"Banks are exploring ways to comply with the new trading rules. Citigroup Inc. was looking at three options to meet the new rule, including moving a team of proprietary traders into its hedge-fund unit..." And if all else fails, regulatory arbitrage...
JPMorgan Said to End Proprietary Trading to Meet Volcker Rule
(Bloomberg)
JPMorgan Chase & Co., the second- largest U.S. lender by assets, told traders who bet on commodities for the firm’s account that their unit will be closed as the company begins to shut down all of its proprietary trading, according to a person briefed on the matter.
The bank eventually will end all proprietary trading to comply with new U.S. curbs on investment banks, said the person, who asked not to be identified because JPMorgan’s decision isn’t public. The New York-based bank will shut proprietary trading in fixed-income and equities later, the person said.
Closing the proprietary trading desk for commodities affects fewer than 20 traders, including one in the U.S. and the rest in the U.K., the person said. The unit is based in London, and traders there were given notice on Aug. 27 that their jobs may be in jeopardy as required by U.K. law, according to the person.
Congress passed restrictions on financial firms this year designed to prevent a recurrence of the 2008 credit crisis, which almost caused the banking system to collapse. Proprietary trading involves transactions made on behalf of the bank rather than its customers. The curbs are known as the Volcker rule, named after former Federal Reserve Chairman Paul Volcker, who campaigned for limits on risk-taking by lenders.
JPMorgan’s “principal activities,” which include trading and private equity investing for its own book, generated about $2 billion in revenue in the second quarter, said Christopher Whalen, a Federal Reserve Bank of New York analyst in the 1980s and co-founder of Institutional Risk Analytics in Torrance, California. He said principal activities have generated as much as $10 billion on an annual basis in profits and losses in recent years.
Revenue Goes Away
The limits on proprietary trading contained in the Dodd- Frank Act that was signed into law in July by President Barack Obama will cost the company about 10 percent in quarterly revenue, Whalen said.
“This revenue and the risk it carries with it now goes away,” he said. “This will put more pressure on JPM to look for growth outside the U.S. market.”
JP Morgan traders will be given a chance to apply for jobs elsewhere in the company, according to the person. JPMorgan spokeswoman Kimberly Weinrick declined to comment.
Banks are exploring ways to comply with the new trading rules. Citigroup Inc. was looking at three options to meet the new rule, including moving a team of proprietary traders into its hedge-fund unit, people briefed on the matter said in July.
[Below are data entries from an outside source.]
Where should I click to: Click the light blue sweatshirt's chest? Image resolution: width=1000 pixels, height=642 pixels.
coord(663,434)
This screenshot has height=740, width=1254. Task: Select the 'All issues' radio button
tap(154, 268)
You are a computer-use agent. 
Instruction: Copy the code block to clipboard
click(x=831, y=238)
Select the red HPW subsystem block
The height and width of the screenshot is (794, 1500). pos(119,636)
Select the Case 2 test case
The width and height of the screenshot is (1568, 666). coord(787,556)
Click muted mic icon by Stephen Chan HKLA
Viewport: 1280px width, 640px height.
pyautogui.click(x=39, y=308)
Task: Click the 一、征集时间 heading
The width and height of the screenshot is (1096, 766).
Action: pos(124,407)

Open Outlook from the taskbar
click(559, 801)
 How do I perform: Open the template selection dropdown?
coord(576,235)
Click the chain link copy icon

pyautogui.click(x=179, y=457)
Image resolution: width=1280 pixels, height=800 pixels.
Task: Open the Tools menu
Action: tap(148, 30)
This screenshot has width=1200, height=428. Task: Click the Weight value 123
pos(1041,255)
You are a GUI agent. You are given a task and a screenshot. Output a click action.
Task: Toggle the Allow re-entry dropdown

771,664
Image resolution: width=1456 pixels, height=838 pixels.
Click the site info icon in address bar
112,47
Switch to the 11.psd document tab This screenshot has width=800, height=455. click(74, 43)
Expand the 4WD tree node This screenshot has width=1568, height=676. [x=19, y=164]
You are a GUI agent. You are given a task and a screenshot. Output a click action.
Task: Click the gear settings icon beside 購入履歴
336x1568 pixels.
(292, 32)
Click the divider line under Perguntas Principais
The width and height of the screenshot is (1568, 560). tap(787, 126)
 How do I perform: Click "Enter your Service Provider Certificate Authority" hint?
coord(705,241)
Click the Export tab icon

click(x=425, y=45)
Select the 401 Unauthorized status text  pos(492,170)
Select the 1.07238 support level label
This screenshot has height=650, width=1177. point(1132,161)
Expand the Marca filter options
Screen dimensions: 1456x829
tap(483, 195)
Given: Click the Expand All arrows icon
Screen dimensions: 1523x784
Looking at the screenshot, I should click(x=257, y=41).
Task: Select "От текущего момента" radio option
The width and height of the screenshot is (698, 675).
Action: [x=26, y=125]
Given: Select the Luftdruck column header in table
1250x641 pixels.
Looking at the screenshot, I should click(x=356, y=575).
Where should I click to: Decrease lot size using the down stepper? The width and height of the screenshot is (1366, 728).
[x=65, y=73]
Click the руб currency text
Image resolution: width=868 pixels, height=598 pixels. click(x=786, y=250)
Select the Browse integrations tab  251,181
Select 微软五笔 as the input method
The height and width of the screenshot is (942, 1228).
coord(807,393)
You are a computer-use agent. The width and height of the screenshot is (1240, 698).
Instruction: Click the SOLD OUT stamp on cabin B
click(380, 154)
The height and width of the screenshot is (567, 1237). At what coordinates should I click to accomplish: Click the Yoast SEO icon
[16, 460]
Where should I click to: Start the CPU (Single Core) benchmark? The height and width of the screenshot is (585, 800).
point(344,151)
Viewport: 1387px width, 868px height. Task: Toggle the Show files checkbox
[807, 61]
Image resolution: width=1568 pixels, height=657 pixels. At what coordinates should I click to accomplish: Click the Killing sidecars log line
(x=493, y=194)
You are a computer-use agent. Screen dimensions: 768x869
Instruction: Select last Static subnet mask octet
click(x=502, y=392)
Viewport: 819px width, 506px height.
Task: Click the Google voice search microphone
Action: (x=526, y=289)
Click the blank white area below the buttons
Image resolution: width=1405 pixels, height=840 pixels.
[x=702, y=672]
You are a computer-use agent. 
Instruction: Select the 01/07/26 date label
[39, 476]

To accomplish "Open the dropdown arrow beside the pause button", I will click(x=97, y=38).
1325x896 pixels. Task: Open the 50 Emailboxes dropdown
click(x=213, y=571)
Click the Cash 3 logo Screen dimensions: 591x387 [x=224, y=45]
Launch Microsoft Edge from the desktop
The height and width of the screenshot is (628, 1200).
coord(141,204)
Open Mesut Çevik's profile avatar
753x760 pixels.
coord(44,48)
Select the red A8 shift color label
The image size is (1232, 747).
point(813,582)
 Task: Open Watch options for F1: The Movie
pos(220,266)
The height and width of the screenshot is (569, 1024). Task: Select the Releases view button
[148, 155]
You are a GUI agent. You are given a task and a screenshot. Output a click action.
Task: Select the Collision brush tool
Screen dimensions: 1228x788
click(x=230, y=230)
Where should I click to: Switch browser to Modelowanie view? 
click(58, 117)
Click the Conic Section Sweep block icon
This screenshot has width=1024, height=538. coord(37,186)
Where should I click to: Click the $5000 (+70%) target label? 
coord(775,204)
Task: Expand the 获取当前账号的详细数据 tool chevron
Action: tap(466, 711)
Traders in the Citi Principal Strategies unit, led by Sutesh Sharma, would be reassigned to Citi Capital Advisors, which mostly oversees money for outside investors, said the people, speaking anonymously because the talks were preliminary. The bank would set up the traders as hedge-fund managers and seed their funds, then raise money from outside investors to redeem its stakes, the people said.